Reese’s research team included Jeramia Ory, Ph.D., associate professor of biochemistry, Johnathan Yockey, Pharm.D. ‘19, Luke Andres, Pharm.D. ’19, and P3 student Moleigh Carson.

Reese has personally spent 10 years researching the structure of the disease-causing fungus, Rhodotorula mucilaginosa (R. mucilaginosa), and developing ways to diagnose it in patients. She is interested in disease-causing fungi because, although they can be very deadly, they are not widely understood.

“First and foremost, doctors need to be more aware of the presence of disease-causing fungi and their capabilities,” said Reese. “Then, the fungus must be correctly identified in order to be treated, and we also have to understand its structure in order to develop and use effective antifungal medications.”

Reese’s team began by working to unravel the mystery of why R. mucilaginosa resists antifungal medications used to treat similar fungi. They discovered that the fungus has a two-layer coating around its cell membrane, including a cell wall and a sugar capsule, which protects it from both the environment and a patient’s immune system. Fungal cell walls are particularly strong because they include chitin, the same sugar coating found in exoskeletons. While the capsule of R. mucilaginosa was previously noted in literature, there had been very little research on it.

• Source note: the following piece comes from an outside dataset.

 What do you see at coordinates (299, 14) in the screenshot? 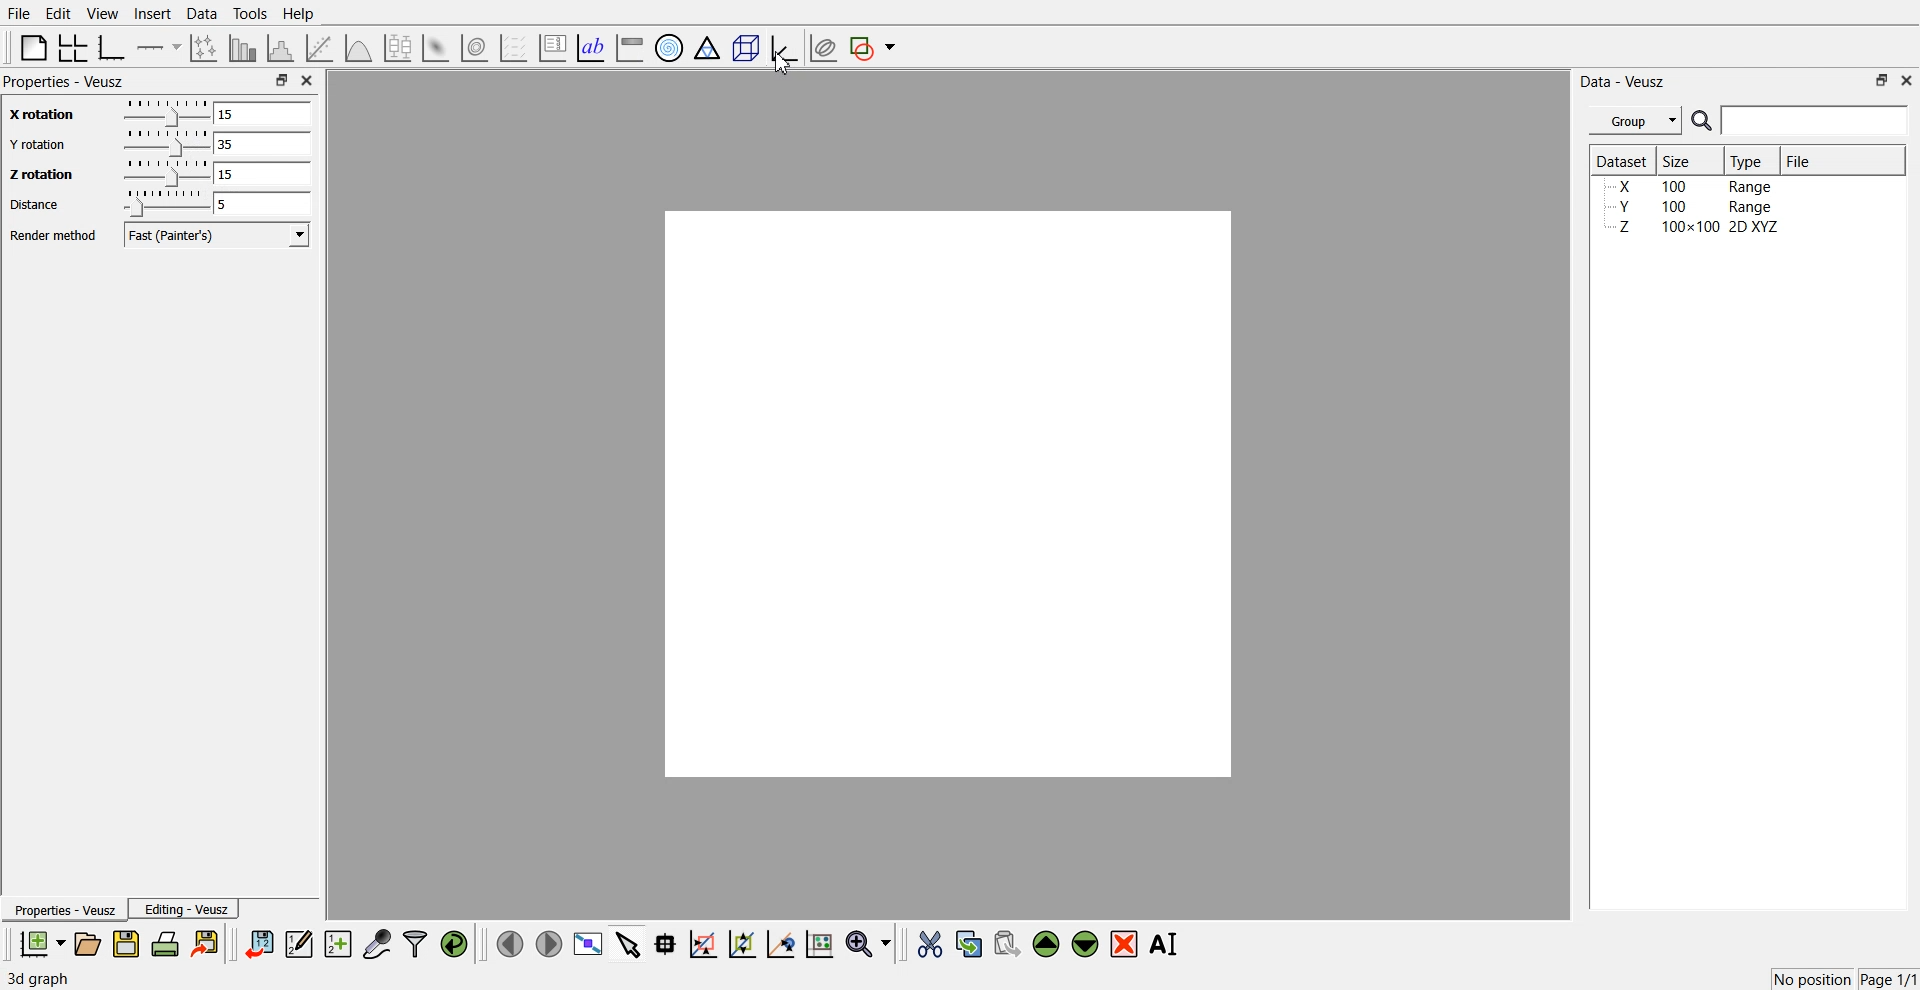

The next step was to determine if the fungus’ structure varied when it came from a clinical setting, such as a hospital, as opposed to a natural environment. The team gathered and analyzed eight strains of the fungus from environmental sources and eight strains that originated in clinical settings. Using India ink staining, they discovered that the clinical strains had a larger capsule, suggesting that the process of passing through a person’s immune system actually strengthened the organism.  

“Patients with cancer, AIDS and auto-immune disorders are most at risk for fungal infections because they spend lots of time in hospitals getting treatment,” Reese explained. “R. mucilaginosa is especially dangerous because it grows well on plastic, including catheter tubes, which increases the potential of exposure to hospital patients.”

Once the team understood the fungus’ structure and adaptability, they were able to create an antibody with the ability to attach itself to the fungus to “label” it. This antibody appears fluorescent under certain lighting, which could help scientists correctly identify it in a patient’s blood.

Throughout the research process, Reese’s students played an integral role. Carson used India ink to make images of the fungus in order to understand its construction, while Yockey tested the fungus’ adaptability to different conditions, and Andres worked on the antibody cell-tagging side of the research.

In June, Reese, Ory and Yockey presented their published findings at ASM’s MICROBE 2019 meeting in San Francisco.

“I like bringing students into the lab because it keeps me motivated, and I want to create experiences where the student learns to be the expert and feels like they’ve really made a difference,” Reese stated. “I’m very proud of the insights and innovations that my students have brought to this project, and we’re thrilled to be able to have the opportunity to share our findings with the readers of mSphere and the public at-large.”

Financial support for the study came from the College’s Research and Scholarly Committee (RSAC), which provided Reese with three Faculty Research Incentive Fund (FRIF) grants to conduct her work.

In the coming months, Reese’s team will continue to study the structure of R. mucilaginosa, while also further examining its environmental and hospital strains and conducting further experiments with anti-fungal agents.